Document text:

Clark left the Byrds dramatically after just a couple of albums, both because of internal problems within the group, and because of emotional problems of his own. (i.e. His notorious "fear of flying," made ironic in a group called the Byrds.)
In this book, Einarson argues that Clark was probably bipolar, and may have improved given proper medications. But at that time, on his own, with all his fame and money, he self-medicated himself with drugs and booze. Lots of booze.
Although he wrote so many wonderful songs, because of all of his problems Clark was unable to turn his genius into commercial success. As you read the story of his life, you can't help but feel frustrated with his string of bad luck, but more so with his behavior that caused him to burn so many bridges and sabotage any chances he had.
This is a terrific biography, and highly recommended for anyone who has wondered about what happened to Gene Clark. One small complaint is that I would've liked to have seen more pictures of family and friends.
Einarson is obviously a big fan, but he did extensive interviews and did a lot of research to give us as accurate a portrayal as possible. Gene Clark had a lot of faults, but you come away from this biography with an absolute respect for his musical gifts.
I hope this book gets a lot of attention, and that Gene Clark finally gets the critical and public acclaim that is his due.

What is expected: Can you output, word for word, the part of the Gene Clark review that opens with the words containing "Although he wrote" and closes with "his musical gifts."?

Data block:
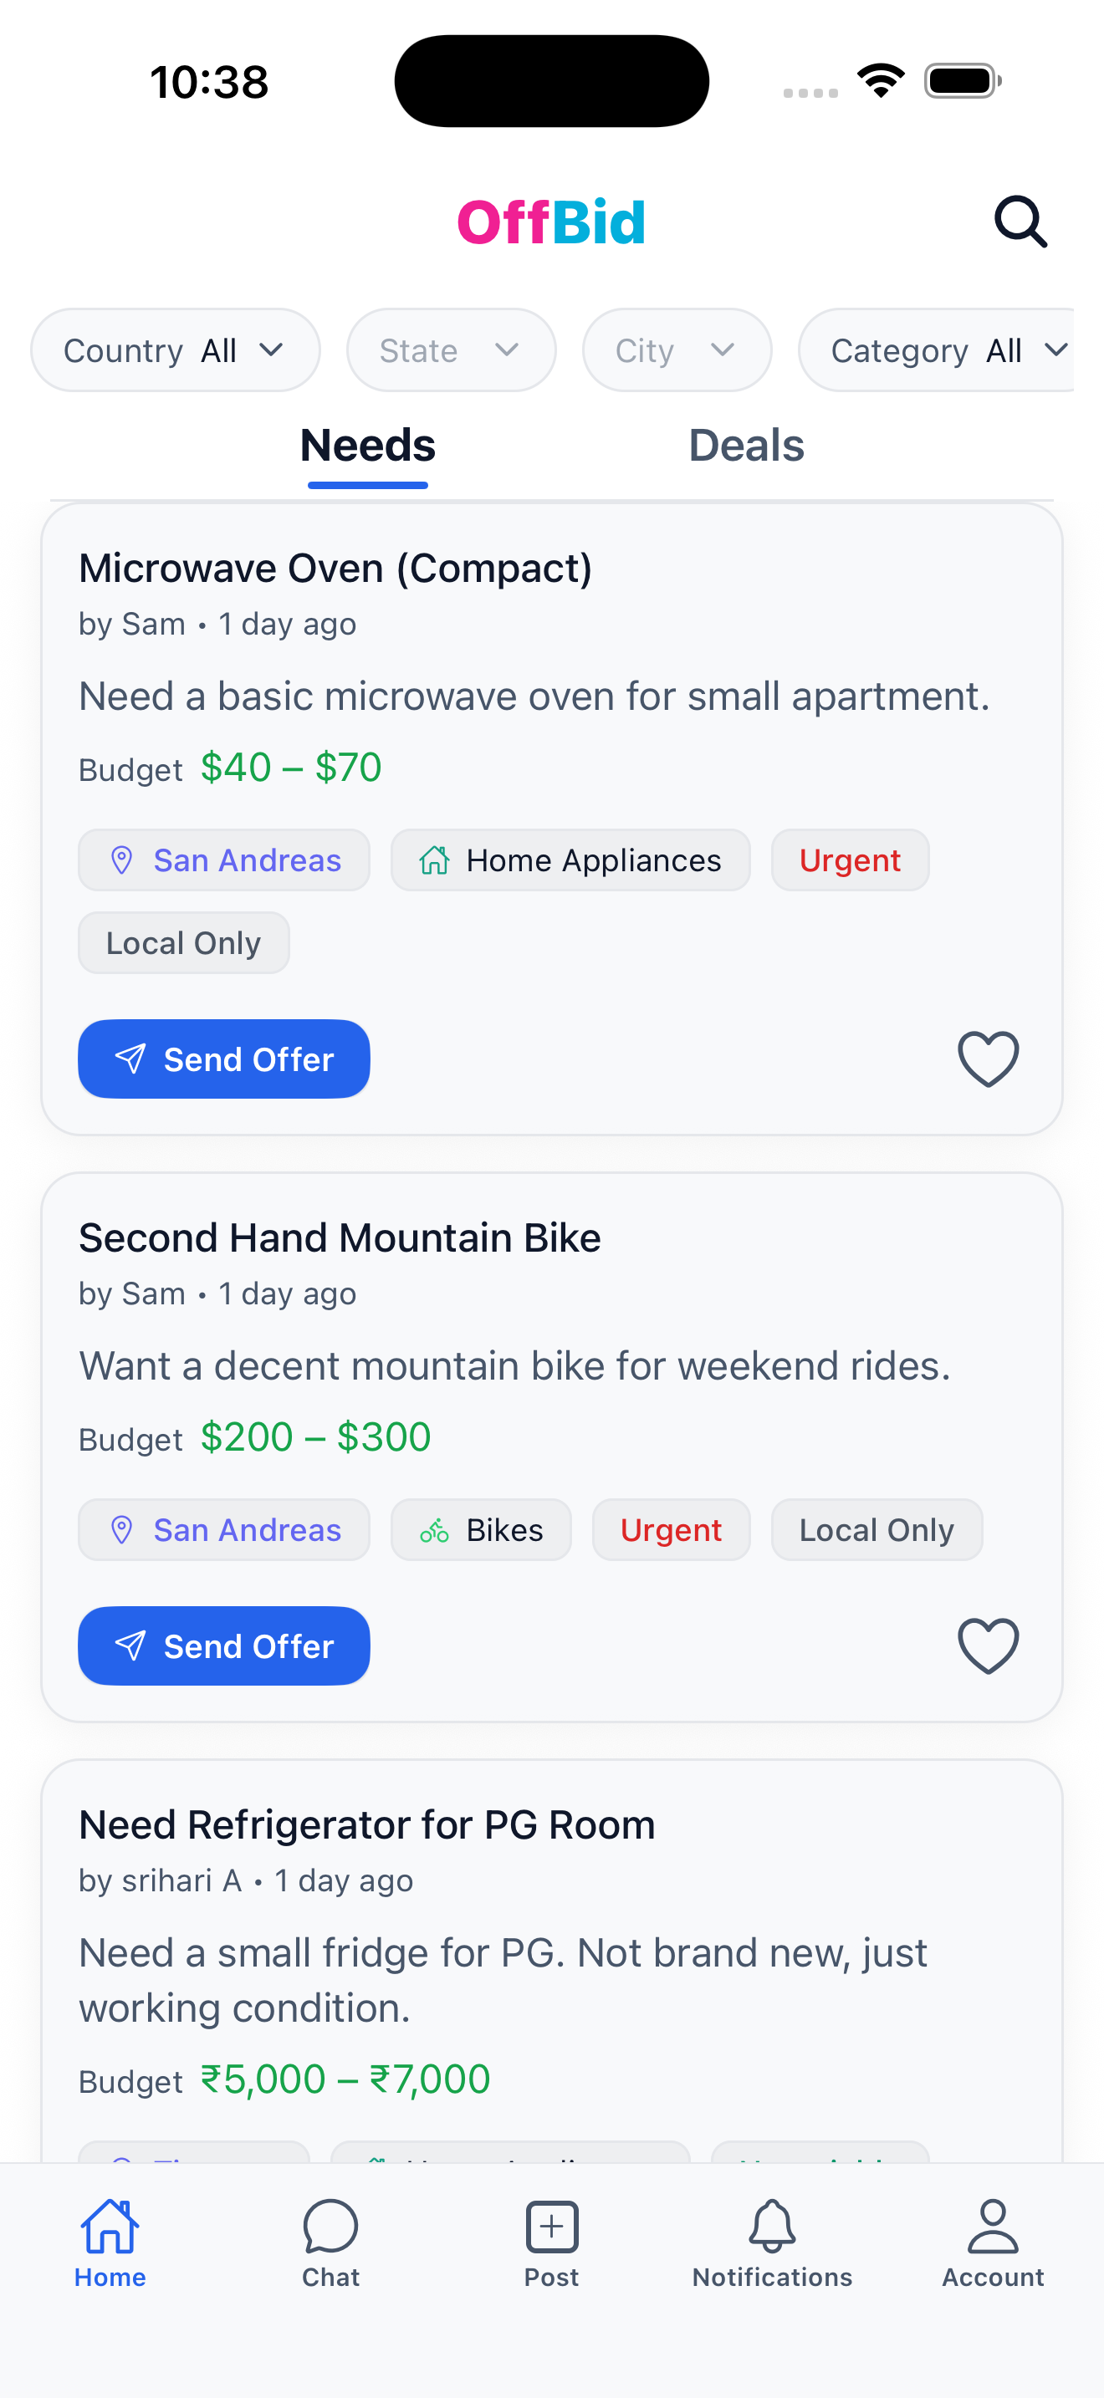
Task: Tap the Home Appliances category tag
Action: (x=570, y=860)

Problem solution:
Although he wrote so many wonderful songs, because of all of his problems Clark was unable to turn his genius into commercial success. As you read the story of his life, you can't help but feel frustrated with his string of bad luck, but more so with his behavior that caused him to burn so many bridges and sabotage any chances he had.
This is a terrific biography, and highly recommended for anyone who has wondered about what happened to Gene Clark. One small complaint is that I would've liked to have seen more pictures of family and friends.
Einarson is obviously a big fan, but he did extensive interviews and did a lot of research to give us as accurate a portrayal as possible. Gene Clark had a lot of faults, but you come away from this biography with an absolute respect for his musical gifts.